Monday, October 4, 2010

Mindless Activities

No judging. I have been home for six weeks now, and I have been a very good patient. My doctors are impressed with my healing and stayed ahead of the game with the skin expander. However, in order to conquer some thoughts it takes some amount of mindless activites. I am totally current on a lot of the new fall pilots or first fall episodes. The Big Bang Theory, Little People Big World, Grey's Anatomy, and I have watched the full marathon of Jerseylicious to bring me current. (Not to be confused with Jersey Shore) Oh yeah you laugh, but I don't watch Dancing with the Stars or Glee. My friends Dave and Maureen said I had to watch Glee, and I DVR'd the one with Britney but seriously - no can do. People talk about patients who have cancer brain, but I must be getting much better 'cause Glee got deleted.

Saturday, October 2, 2010

Dermabond

For both surgeries, the mastectomy, and the port everything got closed up by using
Dermabond. The mastectomy side is/was thick and the port side for both incisions not quite as thick.

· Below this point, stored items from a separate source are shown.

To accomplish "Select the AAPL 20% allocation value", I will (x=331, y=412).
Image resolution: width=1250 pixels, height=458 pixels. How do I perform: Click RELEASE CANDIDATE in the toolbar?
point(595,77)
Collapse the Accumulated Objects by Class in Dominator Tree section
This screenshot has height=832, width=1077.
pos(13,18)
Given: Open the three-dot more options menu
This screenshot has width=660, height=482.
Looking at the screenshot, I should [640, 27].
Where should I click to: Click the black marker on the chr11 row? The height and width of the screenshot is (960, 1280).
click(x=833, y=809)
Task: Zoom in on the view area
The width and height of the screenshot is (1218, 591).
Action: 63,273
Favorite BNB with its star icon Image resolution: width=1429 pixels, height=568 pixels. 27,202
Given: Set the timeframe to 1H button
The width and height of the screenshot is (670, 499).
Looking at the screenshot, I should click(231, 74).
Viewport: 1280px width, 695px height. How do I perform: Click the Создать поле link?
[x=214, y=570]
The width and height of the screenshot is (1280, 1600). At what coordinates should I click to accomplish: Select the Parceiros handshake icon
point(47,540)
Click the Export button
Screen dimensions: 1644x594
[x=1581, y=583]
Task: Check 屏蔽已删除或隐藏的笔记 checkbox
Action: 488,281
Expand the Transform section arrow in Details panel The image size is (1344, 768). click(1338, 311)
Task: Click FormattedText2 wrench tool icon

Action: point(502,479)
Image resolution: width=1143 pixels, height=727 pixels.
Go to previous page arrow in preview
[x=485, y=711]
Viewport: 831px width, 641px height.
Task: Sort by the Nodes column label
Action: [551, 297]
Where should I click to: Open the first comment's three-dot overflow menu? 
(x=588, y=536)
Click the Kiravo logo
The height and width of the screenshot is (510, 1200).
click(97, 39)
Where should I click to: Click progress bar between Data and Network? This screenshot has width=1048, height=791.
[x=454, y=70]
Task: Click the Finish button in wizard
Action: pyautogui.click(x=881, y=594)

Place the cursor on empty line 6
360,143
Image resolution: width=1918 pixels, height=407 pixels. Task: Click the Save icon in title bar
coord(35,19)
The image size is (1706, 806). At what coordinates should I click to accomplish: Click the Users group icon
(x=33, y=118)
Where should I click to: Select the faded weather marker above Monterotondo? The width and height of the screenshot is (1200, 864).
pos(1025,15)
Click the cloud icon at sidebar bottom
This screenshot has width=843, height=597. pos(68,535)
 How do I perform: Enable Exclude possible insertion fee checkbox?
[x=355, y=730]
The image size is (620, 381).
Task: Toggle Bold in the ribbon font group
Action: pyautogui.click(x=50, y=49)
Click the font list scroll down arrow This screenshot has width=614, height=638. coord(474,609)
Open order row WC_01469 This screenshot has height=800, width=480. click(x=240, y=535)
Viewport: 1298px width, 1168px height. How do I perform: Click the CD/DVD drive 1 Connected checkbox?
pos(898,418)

There are many freaky things about these physical pieces of the puzzle, but this stuff is interesting and freaky. The positive for me is I like to think I am way ahead of the curve by not having traditional stitches. The peeling away of the Dermabond is sort of like the post sunburn look. I just didn't have to slather myself with baby oil and lay on my parents roof and catch the rays.